I'm about done with my new enclosure for my blue tegu. I'm coating some spots of exposed 4x4 with water based polycrylic by Minwax. I'm running in to some issues. First is the fumes. My reptile room is relatively small and it's too cold to coat the thing outdoors or in my unfinished basement. I hear any temps below 60 will cause the stuff to bubble. I also probably can't logistically move the cage back out of the room unless I need to move out. I had to break it down a bit to get it in the door of the room. It's not to potent as far as fumes go, but you can tell it's there. Do I need to let the sealant sit for a few weeks to "outgas" before I put the tegu in? How soon after application is it safe to introduce the animal to sealed wood?

So what should I do? I already coated some small areas, but I don't want to cover the thing and expose my three lizards to the fumes if it's going to be harmful. I could wait til Spring to do it when I can open a window and let the room air out. Most of the enclosure is covered with tile and lined with sealed bamboo flooring, so I can get by using it for awhile, I just need to coat the outside for aesthetics. 

I also heard that polycrylic is a temporary seal. Does this mean I'll constantly be having to recoat the small areas of exposed pine (literally a few square inches)? Maybe I'm overthinking this, but I really want to do what's in the best interests of the tegu. He's way too cool to lose to a dumb oversight.


----------



## mis jaksin (Feb 10, 2010)

I have a similar question about it... I want to use a clear sealant in my enclosure. The floor (tray) is stainless steel and goes up 13", the front and sides are glass, but the back and top are wood. The back and top I'd like to clear coat... I have minwax polyacrylic, but not sure if it's safe to use? any other safe clear coats available instead?


----------



## TanMan57 (Feb 10, 2010)

mis jaksin said:


> I have a similar question about it... I want to use a clear sealant in my enclosure. The floor (tray) is stainless steel and goes up 13", the front and sides are glass, but the back and top are wood. The back and top I'd like to clear coat... I have minwax polyacrylic, but not sure if it's safe to use? any other safe clear coats available instead?
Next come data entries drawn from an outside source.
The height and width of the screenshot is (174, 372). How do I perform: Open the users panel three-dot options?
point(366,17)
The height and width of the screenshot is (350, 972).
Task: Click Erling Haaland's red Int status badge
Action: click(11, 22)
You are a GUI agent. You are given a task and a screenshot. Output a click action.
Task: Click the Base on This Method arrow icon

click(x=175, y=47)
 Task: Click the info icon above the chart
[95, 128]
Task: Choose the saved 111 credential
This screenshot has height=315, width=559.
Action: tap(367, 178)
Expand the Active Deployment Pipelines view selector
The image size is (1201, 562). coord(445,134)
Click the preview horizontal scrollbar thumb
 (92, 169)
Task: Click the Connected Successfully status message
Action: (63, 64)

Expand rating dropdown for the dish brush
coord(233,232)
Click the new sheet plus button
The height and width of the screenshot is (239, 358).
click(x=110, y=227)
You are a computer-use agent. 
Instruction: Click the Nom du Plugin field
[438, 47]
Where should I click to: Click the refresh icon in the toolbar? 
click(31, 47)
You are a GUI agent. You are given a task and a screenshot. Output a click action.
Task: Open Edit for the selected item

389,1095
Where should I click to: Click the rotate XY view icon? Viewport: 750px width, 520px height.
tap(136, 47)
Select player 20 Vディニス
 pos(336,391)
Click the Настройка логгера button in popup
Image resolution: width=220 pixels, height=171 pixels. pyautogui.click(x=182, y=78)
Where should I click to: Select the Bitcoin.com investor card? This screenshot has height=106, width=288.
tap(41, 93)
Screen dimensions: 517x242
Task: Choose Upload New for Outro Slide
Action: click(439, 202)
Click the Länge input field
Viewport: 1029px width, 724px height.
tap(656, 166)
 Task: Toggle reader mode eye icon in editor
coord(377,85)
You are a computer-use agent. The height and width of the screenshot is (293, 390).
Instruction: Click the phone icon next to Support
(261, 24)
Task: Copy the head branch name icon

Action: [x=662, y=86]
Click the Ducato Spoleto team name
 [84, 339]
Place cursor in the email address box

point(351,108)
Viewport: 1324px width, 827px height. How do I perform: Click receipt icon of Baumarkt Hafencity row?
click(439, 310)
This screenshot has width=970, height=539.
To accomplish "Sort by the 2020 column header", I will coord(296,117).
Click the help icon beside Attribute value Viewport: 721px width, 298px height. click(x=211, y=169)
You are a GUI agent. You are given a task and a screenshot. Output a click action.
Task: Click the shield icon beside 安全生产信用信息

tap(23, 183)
Self applied sticky tiles and silicone caulking is what im going to use in the cage im building


----------



## Mr Critter (Feb 10, 2010)

Water based polycrylic is safe to use.But need to let dry for at least a week or two.I dont know about doing it in your rep. room though.I done mine in the basement 60-65 deg. & it came out fine.I prefer to do it when its broke down anyway u can get all edges & nooks & cranies.


----------



## isdrake (Feb 11, 2010)

TanMan57 said:


> Self applied sticky tiles and silicone caulking is what im going to use in the cage im building



Are sticky tiles and silicone safe for large digging claws? Are they hard to remove?

I'm still looking for the best way to seal the floor. And these sticky tiles sounds good. I will have to take a look and see if they exist in Sweden.


----------



## TanMan57 (Feb 15, 2010)

isdrake said:


> TanMan57 said:
> 
> 
> > Self applied sticky tiles and silicone caulking is what im going to use in the cage im building
> ...


Yea they cant get their claws in the tiles they are hard but flexible, plus I will be using substrate on top of the tiles.


----------



## TanMan57 (Feb 15, 2010)

Oh and they are kind of hard to remove but they leave a sticky layer when you do take them off.


----------